───── Given records
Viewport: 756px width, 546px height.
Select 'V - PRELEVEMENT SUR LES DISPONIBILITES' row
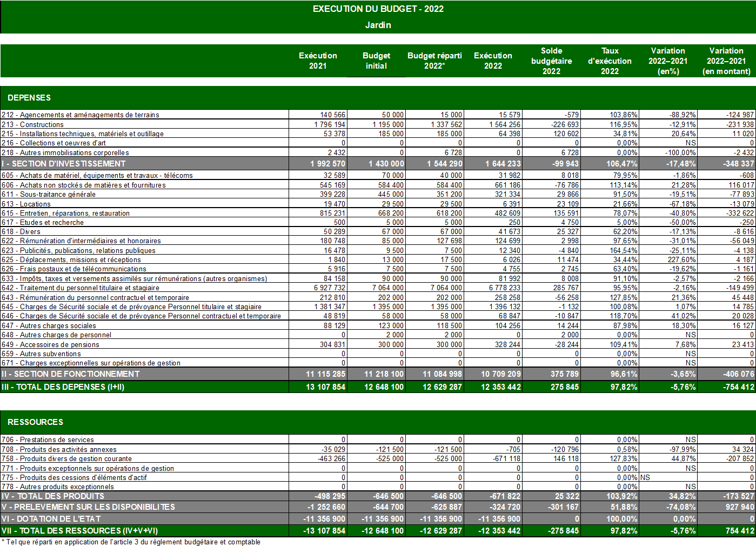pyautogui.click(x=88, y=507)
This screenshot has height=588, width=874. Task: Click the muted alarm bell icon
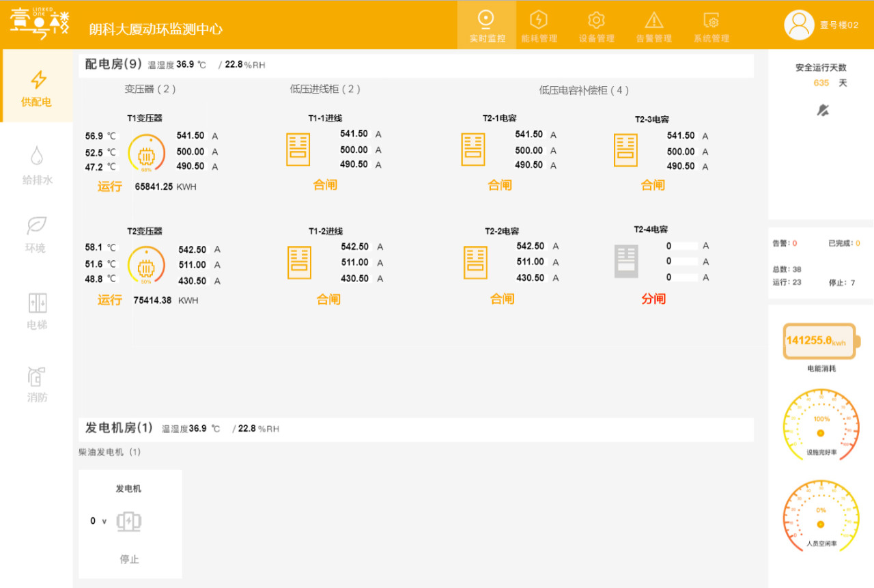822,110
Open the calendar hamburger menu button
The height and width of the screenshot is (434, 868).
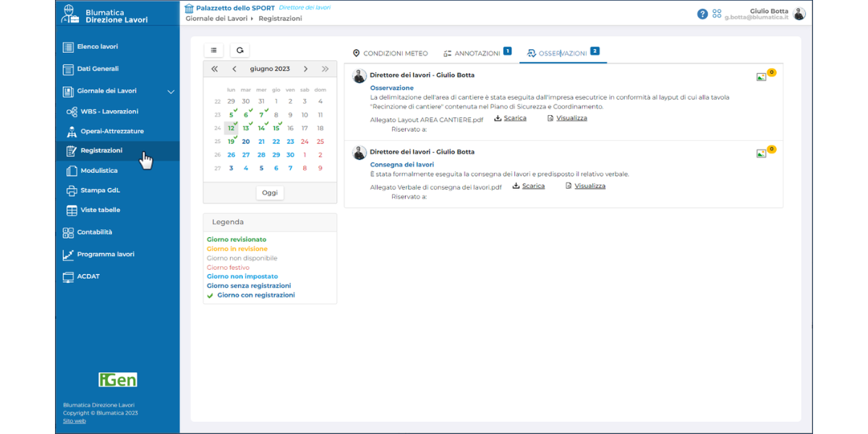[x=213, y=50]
──────────
───── Given records
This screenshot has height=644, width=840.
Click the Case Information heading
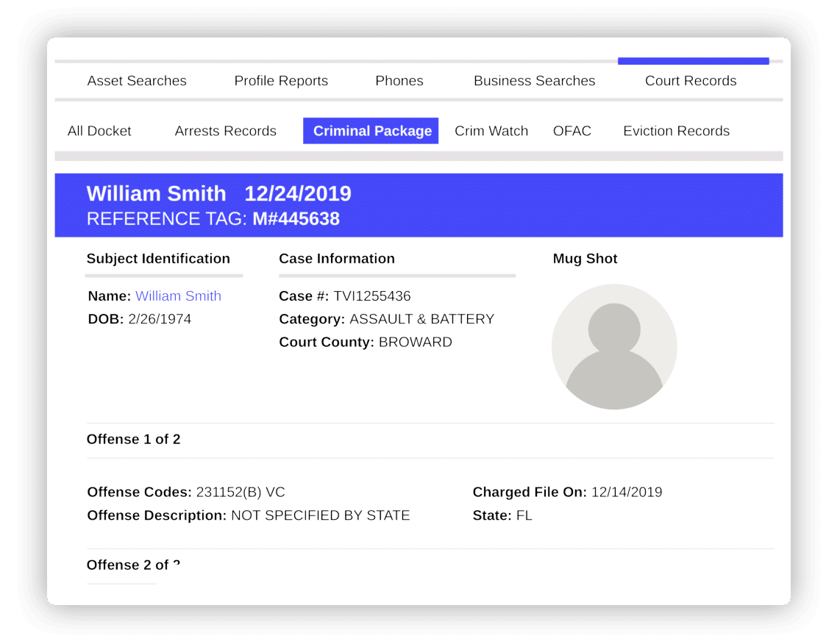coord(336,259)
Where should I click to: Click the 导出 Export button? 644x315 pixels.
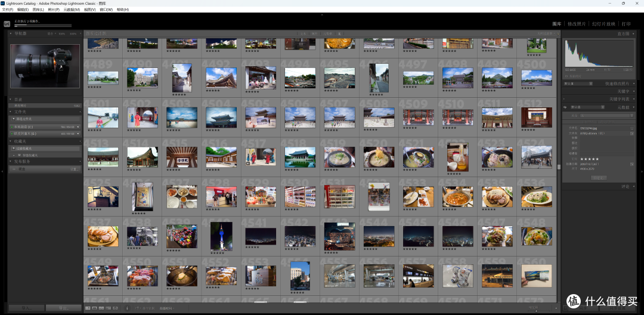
──────────
Go to the line above holding "This screenshot has height=644, width=840.", then copy exactly each line down to and including the one holding "Where should I", leaving pictures out.

This screenshot has height=644, width=840.
Click the Case Information heading
coord(336,259)
Where should I click to: Click the 导出 Export button? 644x315 pixels.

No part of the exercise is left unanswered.